You might want to `grep oce /var/run/dmesg.boot` instead (or just provide the full dmesg.boot).


----------



## mrjayviper (Dec 27, 2022)

yuripv79 said:


> You might want to `grep oce /var/run/dmesg.boot` instead (or just provide the full dmesg.boot).


edited OP to reflect suggestion. thanks


----------



## yuripv79 (Dec 27, 2022)

Important line here is `device_attach: oce0 attach returned 6` meaning that driver failed to attach.

Are you using PCI pass-through for this NIC? Or is it virtual function using SR-IOV?

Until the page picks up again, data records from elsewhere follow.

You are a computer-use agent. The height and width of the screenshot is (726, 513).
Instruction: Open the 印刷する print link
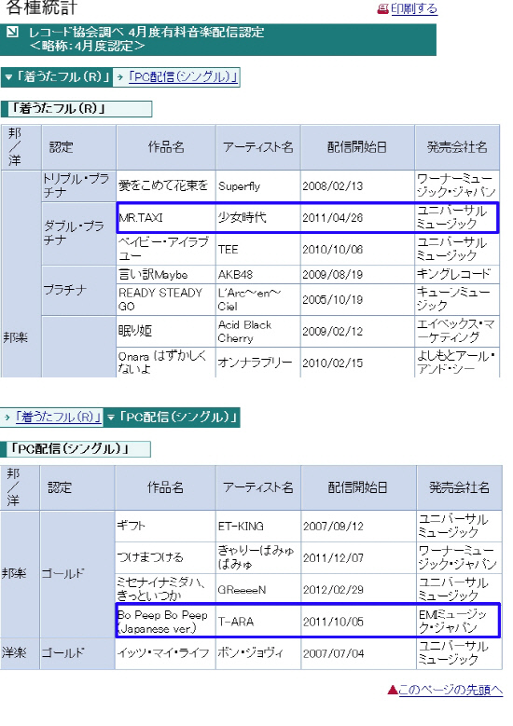[414, 8]
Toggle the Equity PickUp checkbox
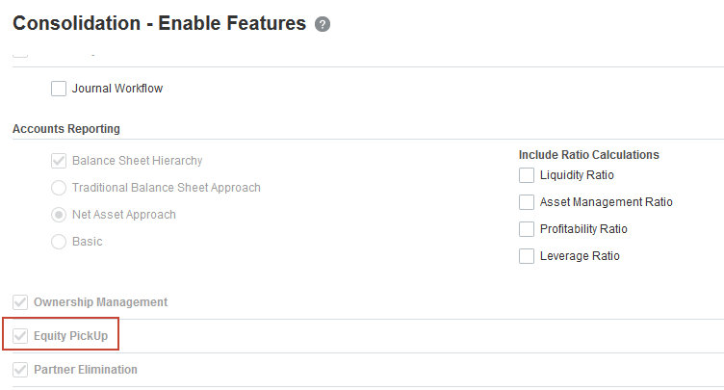724x390 pixels. click(x=20, y=336)

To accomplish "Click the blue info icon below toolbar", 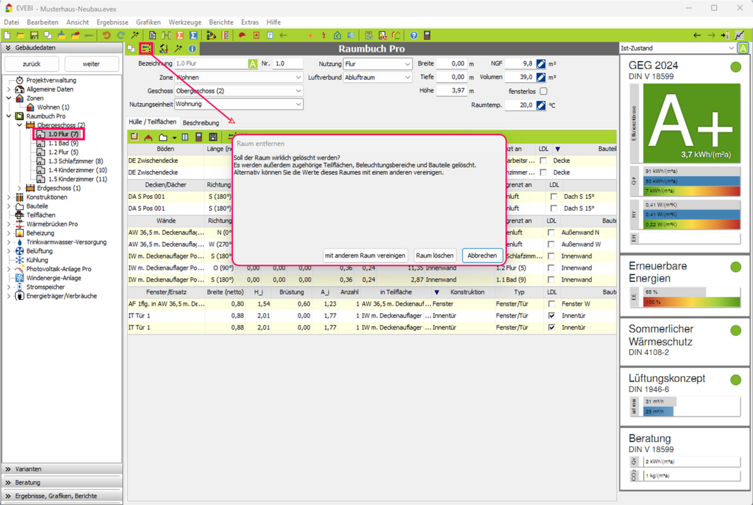I will tap(193, 49).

Also try verbose boot (i.e. `boot -v`) from the loader prompt, it could provide hints as to why it failed.


----------



## mrjayviper (Dec 27, 2022)

yuripv79 said:


> Important line here is `device_attach: oce0 attach returned 6` meaning that driver failed to attach.
> 
> Are you using PCI pass-through for this NIC? Or is it virtual function using SR-IOV?
> 
> Also try verbose boot (i.e. `boot -v`) from the loader prompt, it could provide hints as to why it failed.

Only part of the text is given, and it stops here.